Really? Wow.
I never got how dice pools are more crunchy? Especially in WoD. Take as many dice as your dots or ability number (in, for example, SR), roll, count the successes, done. I always considered it more easy-to-grasp and intuitive than any version of keeping in mind D&D's myriad modifiers from turn-to-turn.
It was an era of overly complex rules systems of one stripe or another. My first RPG was a MERP set my mother bought me when I was 10 or so (Middle Earth RolePlaying, which used the Rolemaster system), and it was just charts charts charts. the next was Earthdawn which my friend bought; I was maybe 13 or 14. That one made enough sense to play, and we did, and it was great.
But then I found 2e D&D, and it was so elegant and simple compared to the others it blew our minds. The Earthdawn setting was great, but the mechanics were wonky and the dice pools and steps were just clunky.
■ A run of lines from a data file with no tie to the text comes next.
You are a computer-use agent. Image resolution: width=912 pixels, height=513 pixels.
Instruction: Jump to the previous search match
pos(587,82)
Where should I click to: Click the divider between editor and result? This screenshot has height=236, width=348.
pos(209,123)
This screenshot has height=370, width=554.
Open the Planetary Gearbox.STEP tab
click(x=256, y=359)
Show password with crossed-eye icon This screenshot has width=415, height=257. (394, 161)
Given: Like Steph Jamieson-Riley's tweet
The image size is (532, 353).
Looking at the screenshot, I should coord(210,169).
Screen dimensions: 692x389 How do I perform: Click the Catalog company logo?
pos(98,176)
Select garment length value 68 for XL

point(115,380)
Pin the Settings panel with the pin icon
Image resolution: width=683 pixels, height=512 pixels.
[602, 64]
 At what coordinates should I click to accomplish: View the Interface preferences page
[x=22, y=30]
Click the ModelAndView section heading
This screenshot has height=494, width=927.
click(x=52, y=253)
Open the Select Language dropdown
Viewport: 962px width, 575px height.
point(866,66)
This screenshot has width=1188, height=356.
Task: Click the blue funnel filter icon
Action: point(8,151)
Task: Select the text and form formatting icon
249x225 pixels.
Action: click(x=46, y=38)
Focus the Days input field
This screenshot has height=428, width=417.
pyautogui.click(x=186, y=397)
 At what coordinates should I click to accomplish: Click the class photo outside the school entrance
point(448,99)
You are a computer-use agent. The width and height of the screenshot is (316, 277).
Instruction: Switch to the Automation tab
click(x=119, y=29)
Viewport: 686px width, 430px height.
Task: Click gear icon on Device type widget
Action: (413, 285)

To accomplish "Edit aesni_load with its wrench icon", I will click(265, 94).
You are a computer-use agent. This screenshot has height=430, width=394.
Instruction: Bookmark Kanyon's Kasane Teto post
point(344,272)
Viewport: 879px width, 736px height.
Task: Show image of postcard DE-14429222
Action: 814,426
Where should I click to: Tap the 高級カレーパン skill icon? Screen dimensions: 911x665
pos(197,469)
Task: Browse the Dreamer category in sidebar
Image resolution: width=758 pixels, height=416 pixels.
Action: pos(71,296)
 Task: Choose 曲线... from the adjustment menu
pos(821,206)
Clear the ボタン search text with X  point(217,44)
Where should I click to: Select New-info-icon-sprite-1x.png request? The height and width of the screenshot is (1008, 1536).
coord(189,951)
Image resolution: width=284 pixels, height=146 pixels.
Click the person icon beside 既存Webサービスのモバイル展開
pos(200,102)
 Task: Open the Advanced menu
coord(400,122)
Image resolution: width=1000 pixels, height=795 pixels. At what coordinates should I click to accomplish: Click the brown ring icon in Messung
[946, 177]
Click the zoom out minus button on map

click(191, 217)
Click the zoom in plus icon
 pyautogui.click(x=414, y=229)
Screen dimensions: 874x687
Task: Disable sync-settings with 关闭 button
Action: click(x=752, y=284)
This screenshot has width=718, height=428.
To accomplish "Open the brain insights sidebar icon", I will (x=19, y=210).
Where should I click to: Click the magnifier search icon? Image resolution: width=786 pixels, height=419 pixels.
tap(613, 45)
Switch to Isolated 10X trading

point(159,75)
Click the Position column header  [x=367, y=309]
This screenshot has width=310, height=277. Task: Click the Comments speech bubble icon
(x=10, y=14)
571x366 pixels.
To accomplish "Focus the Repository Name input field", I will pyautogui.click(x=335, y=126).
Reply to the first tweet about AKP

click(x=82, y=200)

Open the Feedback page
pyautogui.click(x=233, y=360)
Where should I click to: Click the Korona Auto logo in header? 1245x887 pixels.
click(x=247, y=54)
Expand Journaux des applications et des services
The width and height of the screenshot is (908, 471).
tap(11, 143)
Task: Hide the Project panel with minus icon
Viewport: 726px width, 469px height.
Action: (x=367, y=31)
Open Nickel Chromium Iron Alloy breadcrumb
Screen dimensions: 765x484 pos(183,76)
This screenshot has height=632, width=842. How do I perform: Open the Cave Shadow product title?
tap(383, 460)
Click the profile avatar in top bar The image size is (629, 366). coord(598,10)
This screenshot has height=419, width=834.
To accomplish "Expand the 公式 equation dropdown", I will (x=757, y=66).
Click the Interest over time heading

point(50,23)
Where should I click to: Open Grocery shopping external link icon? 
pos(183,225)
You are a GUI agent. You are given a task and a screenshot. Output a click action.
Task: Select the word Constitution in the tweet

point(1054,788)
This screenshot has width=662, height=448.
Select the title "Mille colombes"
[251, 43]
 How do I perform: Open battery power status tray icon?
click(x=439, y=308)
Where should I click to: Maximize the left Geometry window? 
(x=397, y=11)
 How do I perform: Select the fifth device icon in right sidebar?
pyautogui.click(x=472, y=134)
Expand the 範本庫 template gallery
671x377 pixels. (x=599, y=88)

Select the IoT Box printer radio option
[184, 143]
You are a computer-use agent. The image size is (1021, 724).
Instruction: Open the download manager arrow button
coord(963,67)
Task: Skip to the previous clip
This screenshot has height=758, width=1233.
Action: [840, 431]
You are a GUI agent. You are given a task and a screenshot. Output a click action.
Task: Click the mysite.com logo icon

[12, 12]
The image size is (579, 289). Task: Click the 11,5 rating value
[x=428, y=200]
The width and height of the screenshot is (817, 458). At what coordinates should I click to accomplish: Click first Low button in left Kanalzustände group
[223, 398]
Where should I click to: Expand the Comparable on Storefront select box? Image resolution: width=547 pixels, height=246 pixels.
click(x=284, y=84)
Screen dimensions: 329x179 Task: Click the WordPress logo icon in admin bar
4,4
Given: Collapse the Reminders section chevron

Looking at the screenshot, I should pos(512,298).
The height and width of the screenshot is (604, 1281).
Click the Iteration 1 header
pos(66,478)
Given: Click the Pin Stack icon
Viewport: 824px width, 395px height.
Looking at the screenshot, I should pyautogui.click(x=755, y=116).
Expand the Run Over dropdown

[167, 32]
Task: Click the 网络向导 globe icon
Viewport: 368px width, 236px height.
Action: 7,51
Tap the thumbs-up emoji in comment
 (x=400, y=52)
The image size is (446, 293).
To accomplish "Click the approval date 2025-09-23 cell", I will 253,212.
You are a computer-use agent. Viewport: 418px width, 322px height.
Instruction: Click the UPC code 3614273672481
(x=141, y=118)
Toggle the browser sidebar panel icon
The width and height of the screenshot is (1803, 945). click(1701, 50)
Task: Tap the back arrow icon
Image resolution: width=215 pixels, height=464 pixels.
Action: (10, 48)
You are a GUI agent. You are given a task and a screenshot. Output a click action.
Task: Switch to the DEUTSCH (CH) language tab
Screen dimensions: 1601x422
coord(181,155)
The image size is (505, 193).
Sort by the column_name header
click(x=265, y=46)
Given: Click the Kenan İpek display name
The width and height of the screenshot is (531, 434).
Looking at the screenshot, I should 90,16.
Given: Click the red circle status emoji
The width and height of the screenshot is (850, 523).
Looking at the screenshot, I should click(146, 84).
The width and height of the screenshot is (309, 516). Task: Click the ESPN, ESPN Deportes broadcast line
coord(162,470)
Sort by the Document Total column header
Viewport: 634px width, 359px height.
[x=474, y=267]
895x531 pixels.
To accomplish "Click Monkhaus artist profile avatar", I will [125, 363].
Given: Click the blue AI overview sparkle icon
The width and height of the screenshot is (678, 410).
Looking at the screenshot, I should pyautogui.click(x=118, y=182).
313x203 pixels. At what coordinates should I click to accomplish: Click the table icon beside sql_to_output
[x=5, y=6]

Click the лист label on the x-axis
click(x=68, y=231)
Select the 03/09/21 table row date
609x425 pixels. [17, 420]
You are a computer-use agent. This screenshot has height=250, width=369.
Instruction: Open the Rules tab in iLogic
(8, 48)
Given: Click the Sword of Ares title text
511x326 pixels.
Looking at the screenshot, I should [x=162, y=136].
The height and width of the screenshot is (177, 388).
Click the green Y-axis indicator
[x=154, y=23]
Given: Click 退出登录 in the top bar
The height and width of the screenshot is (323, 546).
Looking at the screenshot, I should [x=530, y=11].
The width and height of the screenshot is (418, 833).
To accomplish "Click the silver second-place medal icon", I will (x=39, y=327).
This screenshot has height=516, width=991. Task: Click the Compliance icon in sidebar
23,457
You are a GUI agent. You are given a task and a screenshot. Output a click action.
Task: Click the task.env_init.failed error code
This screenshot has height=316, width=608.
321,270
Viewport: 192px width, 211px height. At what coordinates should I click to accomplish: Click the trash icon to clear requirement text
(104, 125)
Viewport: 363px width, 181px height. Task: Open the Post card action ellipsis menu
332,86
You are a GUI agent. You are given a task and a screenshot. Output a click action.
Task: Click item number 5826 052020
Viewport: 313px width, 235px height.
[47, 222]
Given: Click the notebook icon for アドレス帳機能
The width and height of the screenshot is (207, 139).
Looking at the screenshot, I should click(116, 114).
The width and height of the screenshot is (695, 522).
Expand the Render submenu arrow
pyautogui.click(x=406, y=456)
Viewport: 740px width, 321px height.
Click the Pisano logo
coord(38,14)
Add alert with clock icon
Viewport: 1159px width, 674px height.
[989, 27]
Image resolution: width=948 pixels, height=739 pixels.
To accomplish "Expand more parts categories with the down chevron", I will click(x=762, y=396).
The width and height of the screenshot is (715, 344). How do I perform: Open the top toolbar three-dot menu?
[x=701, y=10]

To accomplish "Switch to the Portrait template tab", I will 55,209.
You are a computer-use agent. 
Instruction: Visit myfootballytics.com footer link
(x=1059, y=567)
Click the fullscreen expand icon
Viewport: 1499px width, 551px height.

D&D, with its simple "roll a d20 and add modifiers" mechanic, was astounding.
We never managed to get a sustained WoD campaign going, largely because, again, the mechanics seemed so finicky compared to the elegance of D&D. We have Castle Falkenstein a shot (based on the positive reviews it got in
Dragon Magazine), we played a game called Og for a while, some of us ran Marvel Superheroes and Star Trek and even Toon, but we all came back to D&D. It was just an easier and more flexible system. Almost everybody knew how to play it, and it was simple to introduce new players who didn't.
Again, this was at a nerd farm of a high school, and we lived on campus so we saw each other all the time. But even after graduation, whose of us who went to (and ultimately dropped out of, but that's a different story) the same college kept going with it.
THAC0 was easy. The core D20 system that replaced it may have been
easier, but it wasn't by too great a margin.